• **Task directions**
Note each line in the data below that holds "toolbar", and copy it.

• **Data for this exercise**
◆ ◆ ◆ ◆

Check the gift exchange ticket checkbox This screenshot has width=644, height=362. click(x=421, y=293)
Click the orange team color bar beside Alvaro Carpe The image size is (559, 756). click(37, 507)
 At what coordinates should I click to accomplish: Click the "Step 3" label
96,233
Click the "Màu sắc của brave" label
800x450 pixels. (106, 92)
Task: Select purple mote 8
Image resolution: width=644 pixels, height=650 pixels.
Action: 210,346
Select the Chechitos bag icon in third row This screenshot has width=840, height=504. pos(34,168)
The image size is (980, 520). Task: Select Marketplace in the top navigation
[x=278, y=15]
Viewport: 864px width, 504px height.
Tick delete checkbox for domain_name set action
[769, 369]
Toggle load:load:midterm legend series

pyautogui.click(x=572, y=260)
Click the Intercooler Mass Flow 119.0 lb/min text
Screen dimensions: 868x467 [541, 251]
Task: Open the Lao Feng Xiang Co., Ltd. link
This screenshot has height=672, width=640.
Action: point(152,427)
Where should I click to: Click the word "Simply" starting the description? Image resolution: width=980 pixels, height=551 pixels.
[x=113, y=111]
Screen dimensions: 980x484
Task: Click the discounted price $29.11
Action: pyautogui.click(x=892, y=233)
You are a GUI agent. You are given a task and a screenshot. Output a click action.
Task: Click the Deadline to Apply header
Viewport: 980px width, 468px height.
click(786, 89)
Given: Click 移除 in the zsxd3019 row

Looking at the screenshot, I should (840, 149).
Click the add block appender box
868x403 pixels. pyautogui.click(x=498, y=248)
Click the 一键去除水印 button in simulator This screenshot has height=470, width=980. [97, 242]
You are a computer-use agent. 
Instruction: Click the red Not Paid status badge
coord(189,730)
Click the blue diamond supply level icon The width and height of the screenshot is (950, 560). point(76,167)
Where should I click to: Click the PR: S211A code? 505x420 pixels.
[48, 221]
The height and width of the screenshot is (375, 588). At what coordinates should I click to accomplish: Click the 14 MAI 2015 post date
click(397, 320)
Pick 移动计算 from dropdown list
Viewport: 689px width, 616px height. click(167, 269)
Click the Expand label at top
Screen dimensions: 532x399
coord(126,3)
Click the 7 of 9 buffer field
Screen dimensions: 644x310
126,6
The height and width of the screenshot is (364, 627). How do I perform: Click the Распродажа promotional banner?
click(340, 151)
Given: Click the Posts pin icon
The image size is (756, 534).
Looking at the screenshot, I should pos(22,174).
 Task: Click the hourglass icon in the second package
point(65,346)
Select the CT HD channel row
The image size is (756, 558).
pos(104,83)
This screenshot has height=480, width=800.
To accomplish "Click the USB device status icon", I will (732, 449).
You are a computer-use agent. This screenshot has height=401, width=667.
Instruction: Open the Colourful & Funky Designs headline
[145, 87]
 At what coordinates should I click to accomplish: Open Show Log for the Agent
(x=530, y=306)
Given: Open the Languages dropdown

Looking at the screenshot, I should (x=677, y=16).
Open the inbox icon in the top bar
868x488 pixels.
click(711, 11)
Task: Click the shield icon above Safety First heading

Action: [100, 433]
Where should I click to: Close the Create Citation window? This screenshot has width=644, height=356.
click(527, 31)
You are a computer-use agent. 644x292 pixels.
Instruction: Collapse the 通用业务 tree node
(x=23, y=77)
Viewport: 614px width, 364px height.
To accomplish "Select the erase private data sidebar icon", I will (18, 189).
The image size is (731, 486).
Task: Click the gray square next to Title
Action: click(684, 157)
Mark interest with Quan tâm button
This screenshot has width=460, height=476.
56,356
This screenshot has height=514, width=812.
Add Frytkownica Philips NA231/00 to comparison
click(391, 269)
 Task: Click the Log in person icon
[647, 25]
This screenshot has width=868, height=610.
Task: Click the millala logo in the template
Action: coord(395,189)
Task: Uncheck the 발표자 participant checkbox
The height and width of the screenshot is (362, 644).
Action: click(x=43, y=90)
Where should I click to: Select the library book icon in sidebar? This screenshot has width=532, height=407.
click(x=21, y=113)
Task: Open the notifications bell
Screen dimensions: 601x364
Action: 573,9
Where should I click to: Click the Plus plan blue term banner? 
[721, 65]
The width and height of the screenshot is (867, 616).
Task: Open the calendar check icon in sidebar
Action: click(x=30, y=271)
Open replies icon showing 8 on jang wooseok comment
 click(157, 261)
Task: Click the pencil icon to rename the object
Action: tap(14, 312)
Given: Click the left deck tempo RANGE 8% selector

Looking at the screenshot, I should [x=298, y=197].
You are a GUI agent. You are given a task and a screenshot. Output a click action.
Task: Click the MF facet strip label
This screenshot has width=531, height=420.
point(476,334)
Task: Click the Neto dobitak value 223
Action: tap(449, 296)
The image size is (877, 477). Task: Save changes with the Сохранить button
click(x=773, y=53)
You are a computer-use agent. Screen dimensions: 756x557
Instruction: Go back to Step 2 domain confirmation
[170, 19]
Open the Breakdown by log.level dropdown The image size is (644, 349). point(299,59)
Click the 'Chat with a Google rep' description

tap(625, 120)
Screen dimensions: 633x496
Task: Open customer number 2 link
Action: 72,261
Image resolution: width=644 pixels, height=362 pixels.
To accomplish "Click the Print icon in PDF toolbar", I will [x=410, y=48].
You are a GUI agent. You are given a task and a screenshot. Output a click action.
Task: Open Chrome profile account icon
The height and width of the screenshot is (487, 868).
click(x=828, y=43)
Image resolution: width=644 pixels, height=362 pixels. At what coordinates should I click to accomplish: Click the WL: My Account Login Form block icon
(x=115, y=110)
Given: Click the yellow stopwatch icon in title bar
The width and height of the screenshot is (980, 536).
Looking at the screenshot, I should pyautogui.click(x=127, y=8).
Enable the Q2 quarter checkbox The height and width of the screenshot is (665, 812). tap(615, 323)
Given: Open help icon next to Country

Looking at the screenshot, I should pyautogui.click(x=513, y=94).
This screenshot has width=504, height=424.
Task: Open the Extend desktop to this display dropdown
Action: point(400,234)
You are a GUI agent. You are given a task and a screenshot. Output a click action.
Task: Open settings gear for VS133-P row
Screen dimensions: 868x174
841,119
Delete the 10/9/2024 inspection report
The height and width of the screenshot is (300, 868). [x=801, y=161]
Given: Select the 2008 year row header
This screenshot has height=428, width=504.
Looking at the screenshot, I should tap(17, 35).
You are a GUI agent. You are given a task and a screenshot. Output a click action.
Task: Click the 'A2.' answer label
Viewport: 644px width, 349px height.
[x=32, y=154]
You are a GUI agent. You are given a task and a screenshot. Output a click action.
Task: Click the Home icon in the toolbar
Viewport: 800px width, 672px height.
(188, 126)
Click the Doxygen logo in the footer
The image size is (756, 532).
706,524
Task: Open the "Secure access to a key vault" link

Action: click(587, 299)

◆ ◆ ◆ ◆

• **Answer section**
To accomplish "Click the Print icon in PDF toolbar", I will [x=410, y=48].
Task: Click the Home icon in the toolbar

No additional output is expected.